For an exciting, intriguing read, explore New
Daughters of the Oracle: The Return of Female Prophetic Power in Our Time, which introduces groups of extraordinary women who have mastered their
arcane psychic craft and developed their intuitive skills to serve useful
purposes in society, and through their feats have opened new research venues
that urgently beckon exploration by teams of scientists. For those who have an
overwhelming curiosity about psi physics and psychic mysteries, and often wonder
how some people can seemingly perform "miracles" and have unique,
widely varied exceptional abilities, they need to pay attention to their own
possible past history of a head injury, loss of a loved one, the positive
nurturance for psi, or the negative, traumatic, formative years which can
be highly stressful, and their splitting anxiety provoking incidents; these
elements, similar to those presented in Mrs. Adair's book, might be harbingers
of one's own latent and barely recognized psychic talents.

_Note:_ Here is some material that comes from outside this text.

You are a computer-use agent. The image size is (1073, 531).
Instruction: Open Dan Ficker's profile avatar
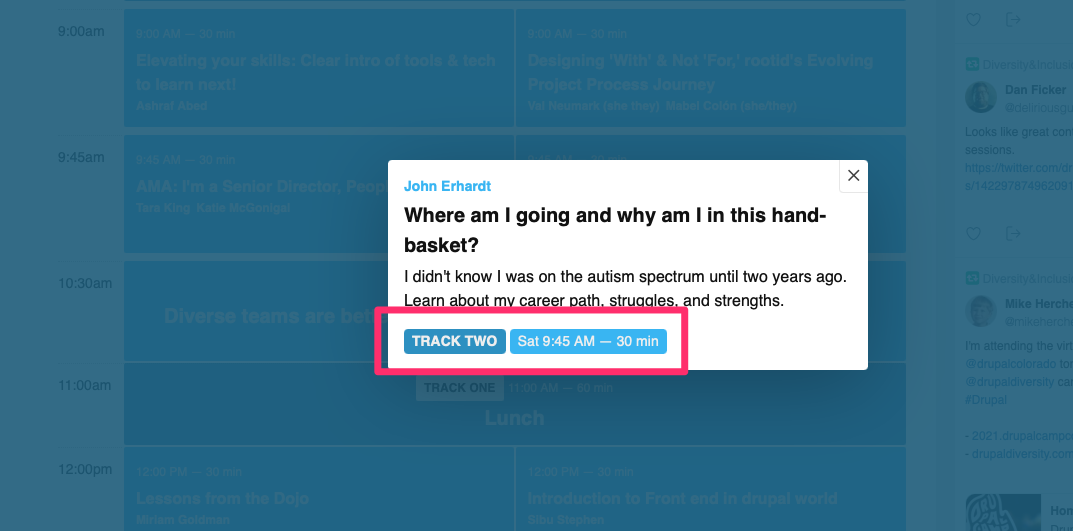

- Berthold Schwarz, M.D. (Psych.)
Luce e Ombra
[Light
and Shadow], Bologna, Italy, Anno
102, N. 1, January-March, 2002. Fondazione Biblioteca Bozzano-De Boni
<http://www2.comune.bologna.it/bologna/fbibbdb>
Protagoniste del libro di Virginia Adair, una pittrice americana, sono donne
dotate di particolari qualità a paranormali intervistate dall'artista in
diversi paesi del mondo, dall'Inghilterra alla Turchia, dall'Italia all'India.
Tra esse vi sono sia chiaroveggenti, sia guaritrici, sia sensitive
in grado di raccontare la storia degli oggetti con cui vengono a contatto, cioè
delle psicometre. La Adair ha raccolto queste testimonianze nel corso
della sua vita. In gioventù le sue tre passioni erano i viaggi, la pittura e il
paranormale. Le ha soddisfatte tutte. Infatti è pittrice—ed alcuni suoi
lavori sono in collezioni private e istituzionali sia in America sia in Europa—,
ha potuto viaggiare per il mondo grazie al lavoro di suo marito—e anche dopo
che questi è andato in pensione, essendo anche lui un amante dei viaggi—ed ha
avuto occasione di incontrare persone dotate di facoltà psichiche. Virginia ha
limitato la sua ricerca alle sole donne, in quanto, soprattutto nell'antichità,
le parole profetiche provenivano da sibille o donne attraverso le quali
parlavano gli dei. Da ciò il titolo del libro Nuove Figlie dell'Oracolo.
L'idea dell'intervista è
interessante, ma non originale, perché i cultori di queste tematiche
conosceranno altri testi analoghi, non solo di autori stranieri. Tuttavia la
Adair tratteggia con realismo pregi e difetti di queste donne, senza indulgere a
sensazionalismi. Sarebbe stato meglio, a mio parere, dedicare più spazio ad
ognuna di esse, raccontando un maggior numero di episodi significativi relativi
alle loro facoltà. Avrebbe potuto limitare la cerchia di persone considerate,
piuttosto che parlare di tutte loro (sono 43!) e tratteggiare la vicenda di
ognuna in poche pagine. Posso comprendere che il desiderio dell'autrice sia
stato presentare un sostanzioso campione di donne così dotate, ma credo sarebbe
stato utile approfondire la conoscenza di alcune di esse, mentre di altre poteva
essere fatto solo qualche accenno. Nonostante ciò, la lettura è piacevole e le
protagoniste fanno spesso passare in secondo piano la loro personalità,
convinte che le loro qualità siano un dono da elargire agli altri e non da
usare per se stesse.
Se avere parlato di queste
figlie
dell'Oracolo in maniera talvolta superficiale e affrettata è un difetto,
l'atteggiamento che assume la pittrice americana di fronte ad esse è un pregio.
Infatti, pur dando credito alle parole delle sue interlocutrici, la Adair cerca
di analizzare le capacità psichiche di queste donne, domandandosi se un giorno
si riusciranno a scoprire le modalità della loro estrinsecazione, anche grazie
ai progressi effettuati nelle scienze.